Absolutely. Just to wrap things up and to bring this back to your kind of personal point of view, framing things as a psychiatrist and bioethicist, how have your own experiences with religion and faith influenced the ways in which you approach care?

Robert Klitzman 25:39

Well, I think partly as a teacher, partly as an educator, and both educating students in our masters of bioethics program, but I also speak to medical students as part of their training in various ways, various institutions. And I also engage in public education, educating the broader public about various issues that are important. So I think emphasizing how important these issues are to patients, how patients and families should not feel alone in having these questions and thoughts and facing these issues. They should know that chaplains are there and can help them, that there are spiritual specialists who, regardless of one’s own faith, are there and can help them. They may want to ask to see a chaplain.

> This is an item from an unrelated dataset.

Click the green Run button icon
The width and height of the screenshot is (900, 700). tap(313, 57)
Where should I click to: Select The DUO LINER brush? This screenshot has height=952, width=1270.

Not many do, but that’s how many patients and families do. But to know that is a resource there that can be very helpful for them as they’re going through difficult times, and to realize that these questions of a lot of people don’t want to mention to their doctor, gee, I’m wondering about what’s going to happen to me after I die, what’s going to happen to my family? I feel hopeless. I feel, I mean, able to get by in the day, and I’m able to sort of eat and do the things I need to do, but I’m feeling kind of like, what’s the point in my life? And I think that to help train providers and others that these are thoughts that many people have, we need to be more aware of them and aware of them in our family members who may be ill, and ourselves, friends, patients, etc. So I think most it’s increasing awareness, and the more we are all aware of these issues, the better off we’ll all be.

Julia Baggish 27:02

Thank you for bringing this incredibly important work of the chaplains to light and to writing this book. It was, it was a wonderful book. I’m grateful to have read it, and very grateful to have had you on the podcast today. Really enjoyed hearing your insights. And thank you everybody for listening and have a wonderful day.

Robert Klitzman 27:21

Thank you!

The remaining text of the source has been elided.